Activity: For this exercise, please find the lines in the entries that include the word "will" and copy them.

Records from a dataset:
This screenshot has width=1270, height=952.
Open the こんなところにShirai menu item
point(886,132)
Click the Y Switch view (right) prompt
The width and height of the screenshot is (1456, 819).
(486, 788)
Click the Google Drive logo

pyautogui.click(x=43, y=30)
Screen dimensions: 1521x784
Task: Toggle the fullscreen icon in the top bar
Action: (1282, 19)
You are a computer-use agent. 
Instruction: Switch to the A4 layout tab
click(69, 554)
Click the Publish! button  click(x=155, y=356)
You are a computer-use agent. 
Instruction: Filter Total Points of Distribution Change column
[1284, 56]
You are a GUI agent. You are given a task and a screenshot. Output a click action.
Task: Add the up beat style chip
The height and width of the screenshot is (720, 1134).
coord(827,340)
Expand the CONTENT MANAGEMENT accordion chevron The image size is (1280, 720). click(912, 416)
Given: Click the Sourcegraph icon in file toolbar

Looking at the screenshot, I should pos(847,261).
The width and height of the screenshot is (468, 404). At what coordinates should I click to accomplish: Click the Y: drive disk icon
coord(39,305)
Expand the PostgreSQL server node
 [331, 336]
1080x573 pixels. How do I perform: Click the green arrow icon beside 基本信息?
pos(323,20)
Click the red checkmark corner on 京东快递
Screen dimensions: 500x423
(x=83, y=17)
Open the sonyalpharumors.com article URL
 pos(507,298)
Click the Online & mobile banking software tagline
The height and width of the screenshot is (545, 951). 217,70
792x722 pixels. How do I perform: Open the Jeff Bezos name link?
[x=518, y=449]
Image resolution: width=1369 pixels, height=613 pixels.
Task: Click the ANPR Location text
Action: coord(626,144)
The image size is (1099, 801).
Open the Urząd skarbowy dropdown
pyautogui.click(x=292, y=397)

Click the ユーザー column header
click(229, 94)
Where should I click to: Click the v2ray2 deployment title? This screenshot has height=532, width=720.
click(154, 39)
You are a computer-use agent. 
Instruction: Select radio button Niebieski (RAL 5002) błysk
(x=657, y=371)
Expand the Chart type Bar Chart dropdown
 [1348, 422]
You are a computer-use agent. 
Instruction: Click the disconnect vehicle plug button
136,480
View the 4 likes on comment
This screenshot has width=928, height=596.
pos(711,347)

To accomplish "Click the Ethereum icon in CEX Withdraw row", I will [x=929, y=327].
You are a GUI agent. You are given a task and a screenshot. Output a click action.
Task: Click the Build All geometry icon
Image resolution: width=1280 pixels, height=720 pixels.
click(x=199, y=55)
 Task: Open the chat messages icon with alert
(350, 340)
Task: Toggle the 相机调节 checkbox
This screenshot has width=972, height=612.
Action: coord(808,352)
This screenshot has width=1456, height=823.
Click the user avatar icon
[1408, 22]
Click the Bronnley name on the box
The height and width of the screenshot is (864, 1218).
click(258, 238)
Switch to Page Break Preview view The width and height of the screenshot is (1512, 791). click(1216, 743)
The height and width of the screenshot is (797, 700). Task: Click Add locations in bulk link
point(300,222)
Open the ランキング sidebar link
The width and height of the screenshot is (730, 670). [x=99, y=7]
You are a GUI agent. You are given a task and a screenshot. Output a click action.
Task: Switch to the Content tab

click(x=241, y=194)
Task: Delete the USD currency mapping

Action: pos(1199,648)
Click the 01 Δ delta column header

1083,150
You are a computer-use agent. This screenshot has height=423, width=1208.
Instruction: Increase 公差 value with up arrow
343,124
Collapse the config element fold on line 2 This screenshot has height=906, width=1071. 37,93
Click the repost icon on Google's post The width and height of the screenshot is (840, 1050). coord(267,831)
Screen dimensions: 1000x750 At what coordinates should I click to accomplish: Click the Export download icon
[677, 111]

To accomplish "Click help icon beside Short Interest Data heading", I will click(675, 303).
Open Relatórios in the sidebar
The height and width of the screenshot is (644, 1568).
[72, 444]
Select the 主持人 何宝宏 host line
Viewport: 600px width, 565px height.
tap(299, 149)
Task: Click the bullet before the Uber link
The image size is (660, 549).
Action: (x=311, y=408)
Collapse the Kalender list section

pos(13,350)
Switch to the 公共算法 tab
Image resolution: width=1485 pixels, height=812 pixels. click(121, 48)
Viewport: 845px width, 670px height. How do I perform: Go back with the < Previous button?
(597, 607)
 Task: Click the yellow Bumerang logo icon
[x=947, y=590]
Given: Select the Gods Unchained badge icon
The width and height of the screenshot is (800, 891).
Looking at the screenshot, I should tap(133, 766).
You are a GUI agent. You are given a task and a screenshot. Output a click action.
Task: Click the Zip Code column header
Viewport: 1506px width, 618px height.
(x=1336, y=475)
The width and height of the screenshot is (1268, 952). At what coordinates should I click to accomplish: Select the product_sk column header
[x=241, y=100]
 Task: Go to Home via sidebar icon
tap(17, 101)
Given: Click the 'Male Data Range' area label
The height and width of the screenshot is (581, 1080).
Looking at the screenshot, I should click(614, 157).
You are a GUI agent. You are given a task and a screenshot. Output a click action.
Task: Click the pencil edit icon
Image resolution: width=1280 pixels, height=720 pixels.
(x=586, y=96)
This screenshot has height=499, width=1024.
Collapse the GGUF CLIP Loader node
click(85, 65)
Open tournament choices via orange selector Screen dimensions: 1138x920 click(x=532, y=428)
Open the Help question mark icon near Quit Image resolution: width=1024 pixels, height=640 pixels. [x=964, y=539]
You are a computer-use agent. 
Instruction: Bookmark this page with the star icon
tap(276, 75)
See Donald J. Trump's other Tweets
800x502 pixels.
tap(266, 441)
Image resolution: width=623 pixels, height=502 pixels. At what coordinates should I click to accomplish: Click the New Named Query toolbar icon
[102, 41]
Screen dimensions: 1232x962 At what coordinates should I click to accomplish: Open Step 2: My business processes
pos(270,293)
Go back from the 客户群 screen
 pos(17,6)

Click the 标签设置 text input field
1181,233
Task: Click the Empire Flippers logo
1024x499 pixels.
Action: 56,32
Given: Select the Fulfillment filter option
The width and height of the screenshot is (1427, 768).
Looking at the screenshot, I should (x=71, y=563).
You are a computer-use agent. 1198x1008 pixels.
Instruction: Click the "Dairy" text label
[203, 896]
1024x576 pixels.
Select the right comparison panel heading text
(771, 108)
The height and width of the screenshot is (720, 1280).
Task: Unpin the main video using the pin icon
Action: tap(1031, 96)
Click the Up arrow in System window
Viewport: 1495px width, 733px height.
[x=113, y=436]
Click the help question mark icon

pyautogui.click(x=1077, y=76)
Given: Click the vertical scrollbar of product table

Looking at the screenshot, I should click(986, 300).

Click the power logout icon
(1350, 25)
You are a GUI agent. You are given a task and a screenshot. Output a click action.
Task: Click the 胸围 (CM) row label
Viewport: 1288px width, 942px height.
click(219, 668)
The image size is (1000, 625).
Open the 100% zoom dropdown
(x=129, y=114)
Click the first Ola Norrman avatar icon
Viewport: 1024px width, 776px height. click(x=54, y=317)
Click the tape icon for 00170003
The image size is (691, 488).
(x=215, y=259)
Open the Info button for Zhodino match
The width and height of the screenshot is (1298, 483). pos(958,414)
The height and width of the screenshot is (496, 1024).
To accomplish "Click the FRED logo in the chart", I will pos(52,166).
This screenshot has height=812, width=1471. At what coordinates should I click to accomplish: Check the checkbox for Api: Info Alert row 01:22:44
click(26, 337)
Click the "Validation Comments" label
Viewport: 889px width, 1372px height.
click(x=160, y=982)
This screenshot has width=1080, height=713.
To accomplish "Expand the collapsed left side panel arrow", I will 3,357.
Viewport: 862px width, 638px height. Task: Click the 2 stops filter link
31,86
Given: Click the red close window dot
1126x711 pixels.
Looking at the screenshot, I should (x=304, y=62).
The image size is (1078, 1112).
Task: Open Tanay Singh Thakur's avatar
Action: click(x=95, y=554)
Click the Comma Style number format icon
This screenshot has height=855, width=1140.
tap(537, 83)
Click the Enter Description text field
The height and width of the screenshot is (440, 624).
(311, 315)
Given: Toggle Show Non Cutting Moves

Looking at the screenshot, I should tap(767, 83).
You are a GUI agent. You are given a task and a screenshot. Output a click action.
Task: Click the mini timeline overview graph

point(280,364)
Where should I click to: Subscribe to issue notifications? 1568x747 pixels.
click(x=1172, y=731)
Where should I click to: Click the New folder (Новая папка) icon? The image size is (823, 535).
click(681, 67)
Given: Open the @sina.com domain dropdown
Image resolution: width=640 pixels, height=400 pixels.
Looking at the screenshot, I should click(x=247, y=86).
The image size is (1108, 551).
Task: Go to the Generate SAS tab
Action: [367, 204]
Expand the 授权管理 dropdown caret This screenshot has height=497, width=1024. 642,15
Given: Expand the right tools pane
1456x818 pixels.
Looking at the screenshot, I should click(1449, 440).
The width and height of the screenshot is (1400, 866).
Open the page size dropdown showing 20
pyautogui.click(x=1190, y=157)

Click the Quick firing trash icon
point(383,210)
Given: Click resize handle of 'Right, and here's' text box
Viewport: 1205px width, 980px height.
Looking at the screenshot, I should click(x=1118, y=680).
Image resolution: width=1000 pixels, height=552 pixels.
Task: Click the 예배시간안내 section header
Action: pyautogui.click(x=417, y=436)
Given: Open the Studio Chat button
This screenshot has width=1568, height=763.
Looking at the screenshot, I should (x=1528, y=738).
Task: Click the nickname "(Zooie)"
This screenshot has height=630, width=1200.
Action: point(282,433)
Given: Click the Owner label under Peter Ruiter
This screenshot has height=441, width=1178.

Task response:
To accomplish "Click the Ethereum icon in CEX Withdraw row", I will [x=929, y=327].
To accomplish "Click help icon beside Short Interest Data heading", I will click(675, 303).
To accomplish "Click the FRED logo in the chart", I will pos(52,166).
To accomplish "Expand the collapsed left side panel arrow", I will 3,357.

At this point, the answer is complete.